Pour les oiseaux granivores, la principale difficulté n’est pas dans l’abondance des graines mais dans leur découverte : être en groupe est un avantage car les chances de trouver de la nourriture sont augmentées ; plus ils sont nombreux, plus la bande pourra trouver la bonne source d’approvisionnement. Lorsque un premier individu fait sa découverte, les autres ont vite fait de le rejoindre. Dans la plupart des cas, l’intérêt de la découverte de la nourriture est suffisant à lui tout seul pour justifier le regroupement en bandes. Mais souvent aussi, il s’y ajoute un fait plus subtile : les individus de la bande vont pouvoir apprendre une méthode de leurs congénères en les observant. C’est le cas des mésanges qui apprennent les unes des autres quels types d’endroits sont plus susceptibles de fournir de la nourriture.
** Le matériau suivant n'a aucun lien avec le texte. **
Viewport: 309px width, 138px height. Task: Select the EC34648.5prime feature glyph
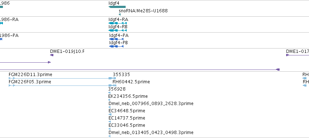(x=110, y=114)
Dans certaines espèces, les individus finissent souvent par se spécialiser dans une catégorie de nourriture plutôt que dans une autre parce qu’à la suite de la découverte de l’un des membres, elle s’est avérée plus profitable. On a aussi remarqué que dans les endroits où il y a peu de prédateurs, on rencontre très peu de bandes de petits oiseaux; c’est le cas à Hawaii.
Tactiques de chasse. C’est, entre autres, le cas des oiseaux qui se nourrissent d’insectes dont les moyens de défense sont des mouvements rapides. Certains individus déplaceront, lèveront puis rabattront alors les proies qui seront consommées par les autres membres de la bande. Dans les forêts tropicales, on a même observé des bandes de plusieurs espèces mangeuses d’insectes réunies vraisemblablement dans ce but.
Quelquefois la chasse ou la pêche sont pratiquées en bande comme chez les pélicans ou les cormorans à aigrettes qui lèvent en groupes leurs proies ou rassemblent des bancs de poissons en les empêchant ainsi de fuir.
Migrations. Les migrations, on l’a vu, s’effectuent dans la plupart des cas en très grandes bandes. Souvent même, des oiseaux qui vivent toute l’année de façon plus ou moins solitaire, se regroupent au moment de la migration. On pense qu’au niveau de la direction à suivre, le déplacement en bande est un avantage car l’ensemble des membres sera obligatoirement plus précis dans le cap à adopter qu’un individu isolé qui pourrait marquer quelques imprécisions (les individus un peu déviants sont attirés vers le centre).
Les rigueurs du climat. Ce haut degré d’intégration conféré par le groupement est encore fort confortable contre certaines rigueurs du climat.
En plein cœur de l’hiver antarctique, les manchots empereurs, par exemple, s’entassent pour faire incuber ensemble leurs œufs au centre du groupe. La chaleur générale est ainsi bien mieux conservée et économisée : c’est le type même du comportement thermorégulateur social.